| What the exercise asks |
Given the listing below, output exactly the line containing "800x365 pixels. At" and every line after it through the end.
/---
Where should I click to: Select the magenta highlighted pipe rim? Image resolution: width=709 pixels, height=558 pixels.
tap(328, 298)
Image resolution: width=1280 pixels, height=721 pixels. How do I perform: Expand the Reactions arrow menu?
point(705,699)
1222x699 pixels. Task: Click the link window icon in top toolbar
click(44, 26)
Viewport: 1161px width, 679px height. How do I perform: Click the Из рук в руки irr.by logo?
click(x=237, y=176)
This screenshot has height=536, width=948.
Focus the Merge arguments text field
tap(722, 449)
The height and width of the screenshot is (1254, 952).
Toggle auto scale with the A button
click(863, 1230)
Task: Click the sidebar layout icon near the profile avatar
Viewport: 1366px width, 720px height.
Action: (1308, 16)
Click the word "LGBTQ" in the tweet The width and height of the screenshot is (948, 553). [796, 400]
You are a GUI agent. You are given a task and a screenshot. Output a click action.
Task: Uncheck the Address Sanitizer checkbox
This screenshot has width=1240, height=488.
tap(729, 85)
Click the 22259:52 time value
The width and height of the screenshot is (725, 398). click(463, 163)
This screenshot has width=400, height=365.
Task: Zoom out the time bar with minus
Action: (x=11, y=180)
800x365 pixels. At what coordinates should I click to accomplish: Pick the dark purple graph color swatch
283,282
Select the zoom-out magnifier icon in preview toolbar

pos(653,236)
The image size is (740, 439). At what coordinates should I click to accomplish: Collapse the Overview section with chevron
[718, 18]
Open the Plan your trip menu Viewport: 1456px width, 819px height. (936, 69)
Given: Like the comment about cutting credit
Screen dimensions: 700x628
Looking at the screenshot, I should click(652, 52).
\---
| Exercise output |
800x365 pixels. At what coordinates should I click to accomplish: Pick the dark purple graph color swatch
283,282
Select the zoom-out magnifier icon in preview toolbar

pos(653,236)
The image size is (740, 439). At what coordinates should I click to accomplish: Collapse the Overview section with chevron
[718, 18]
Open the Plan your trip menu Viewport: 1456px width, 819px height. (936, 69)
Given: Like the comment about cutting credit
Screen dimensions: 700x628
Looking at the screenshot, I should click(652, 52).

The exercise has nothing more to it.